I think this is a very interesting question. In my opinion, whenever there is a beat it is natural to align the lights and/or visuals to the beat. The interesting parts emerge of course when the alignment is varied over time, and when different combinations of aligned and unaligned lights come together.


#3

That’s an interesting point. I haven’t consciously tested working with non-rhythmical content (or compositions) alongside beat-quantized content a lot yet, but I can see an analogy to Delay Time settings in plugins like Ableton’s Filter Delay. You can set it to synced or non-synced mode, in the latter case, in a way, you have aligned content together with non-aligned content in one set.

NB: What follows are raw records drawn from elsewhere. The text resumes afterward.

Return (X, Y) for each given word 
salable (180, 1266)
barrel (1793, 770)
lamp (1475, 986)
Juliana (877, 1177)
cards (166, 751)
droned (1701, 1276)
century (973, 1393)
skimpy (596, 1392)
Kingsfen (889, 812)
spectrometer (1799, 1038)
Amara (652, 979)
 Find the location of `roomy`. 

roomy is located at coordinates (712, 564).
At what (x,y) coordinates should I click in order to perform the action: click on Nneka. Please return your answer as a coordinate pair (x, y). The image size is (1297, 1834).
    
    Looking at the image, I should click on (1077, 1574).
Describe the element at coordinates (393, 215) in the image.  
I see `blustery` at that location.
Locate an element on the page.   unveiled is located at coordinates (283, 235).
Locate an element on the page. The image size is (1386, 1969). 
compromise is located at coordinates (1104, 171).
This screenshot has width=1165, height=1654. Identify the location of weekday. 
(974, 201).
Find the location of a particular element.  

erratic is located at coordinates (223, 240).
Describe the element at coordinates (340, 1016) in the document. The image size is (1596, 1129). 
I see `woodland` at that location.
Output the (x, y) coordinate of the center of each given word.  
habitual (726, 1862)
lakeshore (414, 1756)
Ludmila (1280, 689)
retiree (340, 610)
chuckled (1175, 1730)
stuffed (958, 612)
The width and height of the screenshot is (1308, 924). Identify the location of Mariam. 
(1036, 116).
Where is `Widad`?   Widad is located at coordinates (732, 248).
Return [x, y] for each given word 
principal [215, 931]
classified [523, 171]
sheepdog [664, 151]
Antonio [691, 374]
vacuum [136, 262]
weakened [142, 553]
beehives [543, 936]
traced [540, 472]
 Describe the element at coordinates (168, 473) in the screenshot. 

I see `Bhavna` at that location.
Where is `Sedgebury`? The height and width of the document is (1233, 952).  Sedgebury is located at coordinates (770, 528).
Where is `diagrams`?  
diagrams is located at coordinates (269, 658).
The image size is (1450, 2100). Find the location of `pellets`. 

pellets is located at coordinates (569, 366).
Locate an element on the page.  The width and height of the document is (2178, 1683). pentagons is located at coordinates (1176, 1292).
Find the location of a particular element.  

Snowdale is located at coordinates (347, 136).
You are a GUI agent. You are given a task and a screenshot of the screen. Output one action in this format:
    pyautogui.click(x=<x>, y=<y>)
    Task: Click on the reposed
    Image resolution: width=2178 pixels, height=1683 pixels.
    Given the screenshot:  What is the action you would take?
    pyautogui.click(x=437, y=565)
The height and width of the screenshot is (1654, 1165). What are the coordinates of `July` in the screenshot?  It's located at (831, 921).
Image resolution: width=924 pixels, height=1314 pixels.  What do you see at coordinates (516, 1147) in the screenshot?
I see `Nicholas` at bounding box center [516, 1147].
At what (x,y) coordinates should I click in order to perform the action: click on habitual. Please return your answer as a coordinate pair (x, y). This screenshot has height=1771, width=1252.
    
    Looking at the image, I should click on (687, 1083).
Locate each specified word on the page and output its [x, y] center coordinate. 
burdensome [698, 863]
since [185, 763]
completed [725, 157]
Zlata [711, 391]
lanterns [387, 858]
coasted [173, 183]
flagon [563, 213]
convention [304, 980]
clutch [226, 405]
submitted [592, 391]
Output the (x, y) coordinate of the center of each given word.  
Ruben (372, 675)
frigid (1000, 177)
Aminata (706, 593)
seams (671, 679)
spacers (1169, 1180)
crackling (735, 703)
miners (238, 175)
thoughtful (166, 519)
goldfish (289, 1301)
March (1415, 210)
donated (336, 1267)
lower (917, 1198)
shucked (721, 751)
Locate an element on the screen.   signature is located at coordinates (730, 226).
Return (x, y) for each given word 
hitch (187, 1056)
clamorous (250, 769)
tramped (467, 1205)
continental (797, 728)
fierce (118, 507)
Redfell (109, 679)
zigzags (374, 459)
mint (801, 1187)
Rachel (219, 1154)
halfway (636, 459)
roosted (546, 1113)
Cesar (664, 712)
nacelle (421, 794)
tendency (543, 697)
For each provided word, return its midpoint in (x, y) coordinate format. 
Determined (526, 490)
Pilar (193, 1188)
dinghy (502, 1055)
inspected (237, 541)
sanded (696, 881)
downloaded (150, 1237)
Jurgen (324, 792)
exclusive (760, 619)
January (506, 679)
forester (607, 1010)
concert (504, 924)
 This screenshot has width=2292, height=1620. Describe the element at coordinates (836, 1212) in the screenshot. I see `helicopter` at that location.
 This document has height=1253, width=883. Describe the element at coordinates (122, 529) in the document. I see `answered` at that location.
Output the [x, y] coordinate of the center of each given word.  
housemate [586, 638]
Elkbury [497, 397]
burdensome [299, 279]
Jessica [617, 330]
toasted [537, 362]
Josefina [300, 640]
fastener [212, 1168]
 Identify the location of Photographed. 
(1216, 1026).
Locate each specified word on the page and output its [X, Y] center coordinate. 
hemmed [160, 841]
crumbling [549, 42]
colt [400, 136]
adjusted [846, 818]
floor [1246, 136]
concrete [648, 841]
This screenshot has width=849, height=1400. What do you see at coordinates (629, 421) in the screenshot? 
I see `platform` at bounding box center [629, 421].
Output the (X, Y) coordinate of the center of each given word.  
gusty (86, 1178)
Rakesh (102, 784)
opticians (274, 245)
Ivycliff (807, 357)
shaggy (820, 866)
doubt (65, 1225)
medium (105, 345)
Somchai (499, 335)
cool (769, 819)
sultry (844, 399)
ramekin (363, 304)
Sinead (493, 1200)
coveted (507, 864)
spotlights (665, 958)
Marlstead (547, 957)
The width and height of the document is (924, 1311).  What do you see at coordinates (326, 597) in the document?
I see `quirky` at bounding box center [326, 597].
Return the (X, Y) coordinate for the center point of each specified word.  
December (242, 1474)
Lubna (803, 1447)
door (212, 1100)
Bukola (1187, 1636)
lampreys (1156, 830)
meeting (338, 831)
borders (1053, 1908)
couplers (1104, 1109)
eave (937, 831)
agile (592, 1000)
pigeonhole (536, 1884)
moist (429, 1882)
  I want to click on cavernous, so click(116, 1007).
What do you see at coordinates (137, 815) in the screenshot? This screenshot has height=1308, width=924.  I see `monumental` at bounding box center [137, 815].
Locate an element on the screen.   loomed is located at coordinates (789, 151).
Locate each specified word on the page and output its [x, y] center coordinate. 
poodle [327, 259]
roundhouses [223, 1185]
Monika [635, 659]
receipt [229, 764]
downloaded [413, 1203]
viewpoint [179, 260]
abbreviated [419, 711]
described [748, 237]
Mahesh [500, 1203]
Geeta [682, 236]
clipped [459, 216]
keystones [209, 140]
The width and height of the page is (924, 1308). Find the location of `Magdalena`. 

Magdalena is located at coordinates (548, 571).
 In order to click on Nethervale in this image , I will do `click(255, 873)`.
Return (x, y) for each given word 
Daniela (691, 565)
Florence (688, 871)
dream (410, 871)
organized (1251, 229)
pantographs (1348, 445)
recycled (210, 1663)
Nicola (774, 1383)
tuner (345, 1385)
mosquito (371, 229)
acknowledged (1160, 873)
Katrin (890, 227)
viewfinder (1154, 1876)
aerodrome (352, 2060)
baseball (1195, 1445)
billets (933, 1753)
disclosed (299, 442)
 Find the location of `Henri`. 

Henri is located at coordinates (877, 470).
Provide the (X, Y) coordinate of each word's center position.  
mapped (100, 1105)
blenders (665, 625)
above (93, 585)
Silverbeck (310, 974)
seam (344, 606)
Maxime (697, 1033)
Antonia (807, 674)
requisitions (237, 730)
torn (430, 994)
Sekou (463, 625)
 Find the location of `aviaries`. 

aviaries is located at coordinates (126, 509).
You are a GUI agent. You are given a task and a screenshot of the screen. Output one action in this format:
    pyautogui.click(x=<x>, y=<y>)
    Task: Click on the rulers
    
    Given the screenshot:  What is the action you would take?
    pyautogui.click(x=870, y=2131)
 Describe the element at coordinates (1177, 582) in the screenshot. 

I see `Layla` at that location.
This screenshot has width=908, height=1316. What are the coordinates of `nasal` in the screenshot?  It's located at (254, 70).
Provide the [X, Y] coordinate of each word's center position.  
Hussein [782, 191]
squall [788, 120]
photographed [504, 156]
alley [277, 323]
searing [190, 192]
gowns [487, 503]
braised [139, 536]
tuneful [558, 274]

This would mean that in our software, we should always provide synced and non-synced options when it comes to time settings :slight_smile:


#4

I am researching the work of Oskar Fischinger and came upon a quote very relevant to this thread. The text comes from William Moritz (2004), “Optical Poetry, The Life and Work of Oskar Fischinger”, page 185, and quoted there from a document that Fischinger wrote about his film “Motion Painting no. 1”.

"1.

This music, concerto by Bach, is like a smooth river flowing on the side of open fields -
“And what you see – is not translated music, because music doesn’t need to be translated on the screen – to the Eyes music is in itself enough – but the optical part is like we walk on the side of the river – sometimes we go a little bit farther off (away) but we come back and go along on this river, the concerto by Bach.”
The optical part is no perfect synchronization of every wave of the river – it is a very free walk, nothing is forced, nothing is synchronized except in great steps.

The film is in some parts perfectly synchronized with the music, but in other parts it runs free – without caring much about the music – it is like a pleasant walk on the side of a river – If the river springs, we on the side do not necessarily spring to it – but go our own free way – sometimes we even go a little bit away from the river and later come back to it and love it so much more – because we were away from it. Sometimes we go up a little while while on the side of the river and the river goes low through a tunnel or under a bridge but we are all the time with the river near the river we hear the sound of the river, and we love it and the river is the music of Bach. And what we see are the fields"


#5

That is a brilliant quote @axeg, thanks for that!

My first question would be: if the music pulses with a 4/4 rhythm and the visuals pulses with a 4/4 rhythm, but the visual rhythm is 5% slower than the musical rhythm, are we following the river at a distance or are we simply being completely disharmonious?

In the latter case, if we don’t have the technical ability to make the rhythms match, should we completely disregard rhythmic visualisation until we do have that ability? I personally believe that to be the case.